**REQUIRED TASK**
Put the entries below, starting at the beginning and ending at the line containing "tap(346, 174)", into a two-column CSV with the headers instruction and action. Use one row per entry, with the entry's text under instruction and its answer under action, each in a single quoted field with line breaks replaced by spaces.

**RECORDS PROVIDED**
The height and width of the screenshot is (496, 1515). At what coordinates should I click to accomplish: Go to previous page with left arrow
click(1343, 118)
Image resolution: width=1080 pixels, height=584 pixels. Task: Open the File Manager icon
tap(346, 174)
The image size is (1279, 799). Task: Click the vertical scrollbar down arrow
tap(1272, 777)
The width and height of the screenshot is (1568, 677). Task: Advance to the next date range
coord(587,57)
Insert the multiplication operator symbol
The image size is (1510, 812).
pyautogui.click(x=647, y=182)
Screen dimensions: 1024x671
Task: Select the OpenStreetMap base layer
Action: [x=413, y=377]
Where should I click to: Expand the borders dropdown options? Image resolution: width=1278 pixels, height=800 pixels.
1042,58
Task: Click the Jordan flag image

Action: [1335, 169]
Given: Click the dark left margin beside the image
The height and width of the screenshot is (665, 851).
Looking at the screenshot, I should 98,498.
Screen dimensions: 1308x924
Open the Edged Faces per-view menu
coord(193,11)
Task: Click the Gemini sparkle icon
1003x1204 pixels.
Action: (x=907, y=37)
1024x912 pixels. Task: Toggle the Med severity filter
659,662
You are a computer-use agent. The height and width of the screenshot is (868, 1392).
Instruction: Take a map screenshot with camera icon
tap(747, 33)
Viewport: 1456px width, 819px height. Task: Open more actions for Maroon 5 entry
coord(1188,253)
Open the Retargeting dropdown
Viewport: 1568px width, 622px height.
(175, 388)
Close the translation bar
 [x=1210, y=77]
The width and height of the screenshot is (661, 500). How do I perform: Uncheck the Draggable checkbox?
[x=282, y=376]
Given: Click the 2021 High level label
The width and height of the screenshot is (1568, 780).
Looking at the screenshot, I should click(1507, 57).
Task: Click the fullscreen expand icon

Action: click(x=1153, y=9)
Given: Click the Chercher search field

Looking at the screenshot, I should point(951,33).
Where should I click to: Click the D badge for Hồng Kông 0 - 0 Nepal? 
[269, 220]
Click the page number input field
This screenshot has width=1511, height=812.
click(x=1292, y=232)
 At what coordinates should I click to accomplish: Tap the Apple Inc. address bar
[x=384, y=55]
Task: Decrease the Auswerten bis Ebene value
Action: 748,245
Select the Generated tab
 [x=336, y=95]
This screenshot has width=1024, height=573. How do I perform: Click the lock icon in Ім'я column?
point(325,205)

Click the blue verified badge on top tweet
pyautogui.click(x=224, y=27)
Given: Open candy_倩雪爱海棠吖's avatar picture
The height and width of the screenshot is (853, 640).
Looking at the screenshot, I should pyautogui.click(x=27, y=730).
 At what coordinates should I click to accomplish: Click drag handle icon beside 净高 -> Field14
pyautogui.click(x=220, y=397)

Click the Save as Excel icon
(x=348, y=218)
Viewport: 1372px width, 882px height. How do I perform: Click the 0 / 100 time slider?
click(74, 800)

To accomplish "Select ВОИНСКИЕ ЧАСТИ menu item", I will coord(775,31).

**WRITTEN ANSWER**
instruction,action
"The height and width of the screenshot is (496, 1515). At what coordinates should I click to accomplish: Go to previous page with left arrow","click(1343, 118)"
"Image resolution: width=1080 pixels, height=584 pixels. Task: Open the File Manager icon","tap(346, 174)"